(Data in this exercise Opens)
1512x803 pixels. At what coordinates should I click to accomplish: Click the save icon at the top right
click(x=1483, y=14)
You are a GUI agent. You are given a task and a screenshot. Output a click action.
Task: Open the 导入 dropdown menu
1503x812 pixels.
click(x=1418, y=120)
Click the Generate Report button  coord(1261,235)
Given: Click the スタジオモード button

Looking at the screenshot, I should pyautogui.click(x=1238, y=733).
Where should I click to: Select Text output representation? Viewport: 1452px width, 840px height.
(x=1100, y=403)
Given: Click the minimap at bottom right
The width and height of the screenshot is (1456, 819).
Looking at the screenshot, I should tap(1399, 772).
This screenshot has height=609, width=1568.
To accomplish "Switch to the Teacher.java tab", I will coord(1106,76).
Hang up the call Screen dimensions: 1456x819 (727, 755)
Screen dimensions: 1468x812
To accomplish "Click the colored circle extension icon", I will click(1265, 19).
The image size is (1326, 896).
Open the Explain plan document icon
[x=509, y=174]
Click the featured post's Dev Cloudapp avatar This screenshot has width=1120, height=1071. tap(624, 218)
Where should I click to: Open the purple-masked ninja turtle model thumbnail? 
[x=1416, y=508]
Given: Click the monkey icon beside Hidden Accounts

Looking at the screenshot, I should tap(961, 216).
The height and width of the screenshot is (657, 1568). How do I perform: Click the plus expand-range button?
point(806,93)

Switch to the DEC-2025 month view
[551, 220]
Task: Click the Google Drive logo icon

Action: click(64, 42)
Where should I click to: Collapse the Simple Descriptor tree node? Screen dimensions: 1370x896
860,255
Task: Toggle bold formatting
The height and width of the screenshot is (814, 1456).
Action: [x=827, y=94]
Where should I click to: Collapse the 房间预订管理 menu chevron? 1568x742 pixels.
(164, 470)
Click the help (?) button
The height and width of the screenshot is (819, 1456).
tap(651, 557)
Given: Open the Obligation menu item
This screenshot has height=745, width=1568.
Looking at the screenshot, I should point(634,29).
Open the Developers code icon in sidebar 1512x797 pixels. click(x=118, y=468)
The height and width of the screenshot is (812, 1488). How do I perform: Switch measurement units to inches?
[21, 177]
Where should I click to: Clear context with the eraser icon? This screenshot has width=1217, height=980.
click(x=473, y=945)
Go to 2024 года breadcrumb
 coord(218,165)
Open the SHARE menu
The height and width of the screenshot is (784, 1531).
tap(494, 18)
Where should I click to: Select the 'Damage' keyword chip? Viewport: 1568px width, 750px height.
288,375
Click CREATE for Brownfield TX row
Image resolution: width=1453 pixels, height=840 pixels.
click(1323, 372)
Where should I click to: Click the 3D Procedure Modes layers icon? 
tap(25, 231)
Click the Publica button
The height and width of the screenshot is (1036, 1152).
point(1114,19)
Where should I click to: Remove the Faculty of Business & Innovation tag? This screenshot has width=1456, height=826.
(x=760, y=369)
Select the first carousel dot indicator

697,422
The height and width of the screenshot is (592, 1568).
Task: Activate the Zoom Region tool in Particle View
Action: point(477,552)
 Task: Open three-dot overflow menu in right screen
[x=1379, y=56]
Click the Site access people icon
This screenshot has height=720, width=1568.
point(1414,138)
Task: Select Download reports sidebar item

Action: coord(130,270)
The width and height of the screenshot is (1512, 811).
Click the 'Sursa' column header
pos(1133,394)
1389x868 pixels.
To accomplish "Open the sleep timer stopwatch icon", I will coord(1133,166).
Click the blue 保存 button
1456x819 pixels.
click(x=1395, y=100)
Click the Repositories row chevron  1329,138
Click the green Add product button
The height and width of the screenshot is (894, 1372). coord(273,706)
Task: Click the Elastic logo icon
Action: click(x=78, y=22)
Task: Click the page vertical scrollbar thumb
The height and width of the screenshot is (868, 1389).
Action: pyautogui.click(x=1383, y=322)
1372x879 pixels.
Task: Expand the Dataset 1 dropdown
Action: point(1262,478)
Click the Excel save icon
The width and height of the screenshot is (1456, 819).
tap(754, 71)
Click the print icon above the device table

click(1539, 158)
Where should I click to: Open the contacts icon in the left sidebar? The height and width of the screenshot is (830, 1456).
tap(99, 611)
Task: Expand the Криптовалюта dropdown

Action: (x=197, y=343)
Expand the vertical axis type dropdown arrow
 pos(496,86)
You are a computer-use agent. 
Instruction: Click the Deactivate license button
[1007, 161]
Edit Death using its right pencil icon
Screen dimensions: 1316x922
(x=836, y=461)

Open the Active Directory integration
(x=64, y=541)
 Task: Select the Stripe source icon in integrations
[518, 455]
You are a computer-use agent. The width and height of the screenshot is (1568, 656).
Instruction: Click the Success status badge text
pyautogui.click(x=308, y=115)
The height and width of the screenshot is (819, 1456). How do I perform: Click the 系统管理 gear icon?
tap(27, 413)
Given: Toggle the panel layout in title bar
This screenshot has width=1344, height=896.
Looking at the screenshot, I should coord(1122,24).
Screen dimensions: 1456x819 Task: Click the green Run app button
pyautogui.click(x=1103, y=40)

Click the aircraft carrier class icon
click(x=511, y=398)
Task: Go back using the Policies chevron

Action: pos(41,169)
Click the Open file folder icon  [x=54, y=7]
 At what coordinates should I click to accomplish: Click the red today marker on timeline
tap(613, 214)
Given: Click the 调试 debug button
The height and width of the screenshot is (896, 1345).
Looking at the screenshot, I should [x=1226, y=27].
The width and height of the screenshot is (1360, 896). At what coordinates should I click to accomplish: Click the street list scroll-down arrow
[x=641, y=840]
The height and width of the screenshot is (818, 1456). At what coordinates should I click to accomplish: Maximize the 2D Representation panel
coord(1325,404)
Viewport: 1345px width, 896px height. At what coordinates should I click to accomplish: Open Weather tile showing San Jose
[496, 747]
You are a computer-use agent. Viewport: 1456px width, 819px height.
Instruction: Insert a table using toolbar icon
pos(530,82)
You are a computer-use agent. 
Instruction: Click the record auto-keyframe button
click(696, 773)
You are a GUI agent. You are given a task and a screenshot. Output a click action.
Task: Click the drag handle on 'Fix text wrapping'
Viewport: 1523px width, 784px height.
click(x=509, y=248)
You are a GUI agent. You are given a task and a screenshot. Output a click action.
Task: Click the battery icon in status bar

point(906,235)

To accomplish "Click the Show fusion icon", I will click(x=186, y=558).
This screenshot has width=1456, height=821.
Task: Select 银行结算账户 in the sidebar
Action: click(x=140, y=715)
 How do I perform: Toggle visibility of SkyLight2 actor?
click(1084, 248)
(Data in this exercise Closes)
> Exercise objective:
For the word "computer", find every line in the data that holds it and copy that line.

> Result:
You are a computer-use agent. 
You are a computer-use agent. The width and height of the screenshot is (1568, 656).
You are a computer-use agent. Viewport: 1456px width, 819px height.
You are a computer-use agent. 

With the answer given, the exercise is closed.